The film tells the story of two teenage girls, Mari and Phyllis who are heading off to the city for a rock concert and afterwards figure they’ll make a night of it and go and score some drugs. Unfortunately they end up with the wrong crowd and are abused, raped and assaulted by a gang of escaped convicts and are taken into the woods and murdered. The perpetrators pretend they’ve broken down and head to a nearby house to wreak more havoc but by complete coincidence, the house is that of Mari’s mother and father who quickly work out the gang’s true identities and plot revenge.

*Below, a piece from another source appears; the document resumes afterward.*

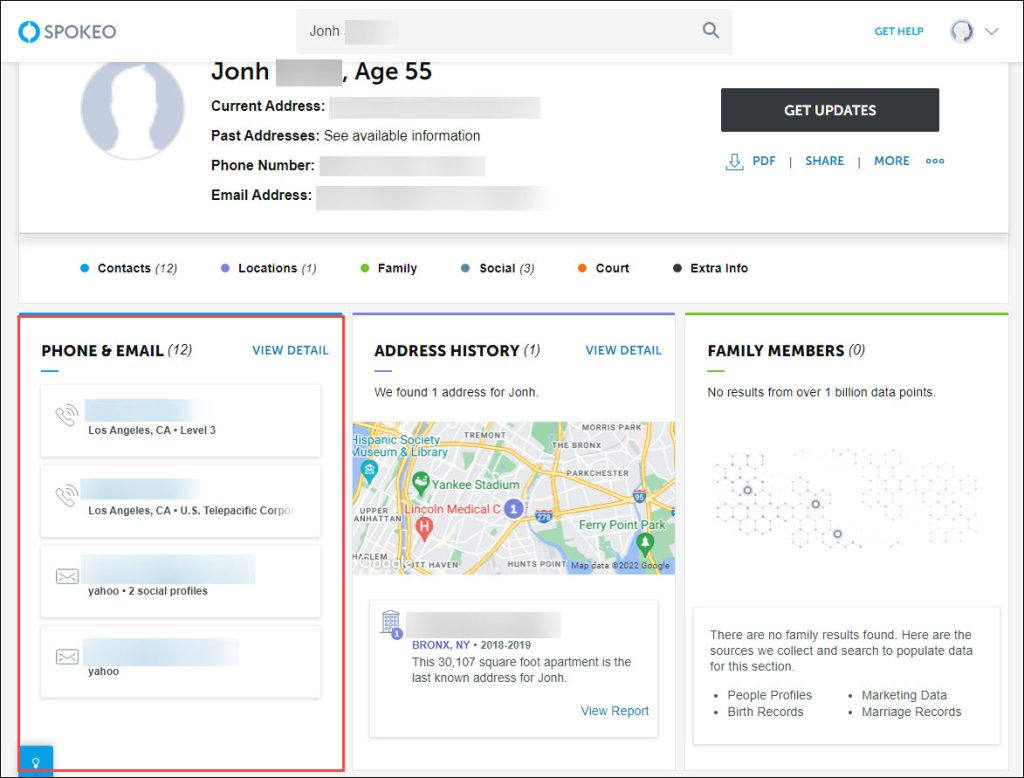
Task: Click the ellipsis more-options icon
Action: pyautogui.click(x=934, y=161)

This is a sickeningly violent film. In 1972 America was involved in an ongoing violent war. Every day, American families would sit down and watch the nightly news and be subjected to never-ending footage of carnage as their soldiers were filmed either being massacred or massacring the people of Vietnam. Craven’s film here is a riposte to that, showing audiences that violence will beget violence. It’s a weak argument for the exploitative nature of Mari and Phyllis’ deaths and I’m not sure that it holds up to nowadays’ standards.
Craven had just moved from an early career in hardcore pornography and that lurid eye is still in effect here. But as with any revenge plotting, the central act has to be shocking to get the audience gunning for the pay-off. And what a pay-off it is, as Mari’s parents Estelle and John go full Home Alone and subject the gang to quite a bizarre and gruesome series of events.
To put it bluntly, The Last House on the Left is a trashy, exploitative film but even now it holds a lot of power and highlights the potential that the men behind it clearly had.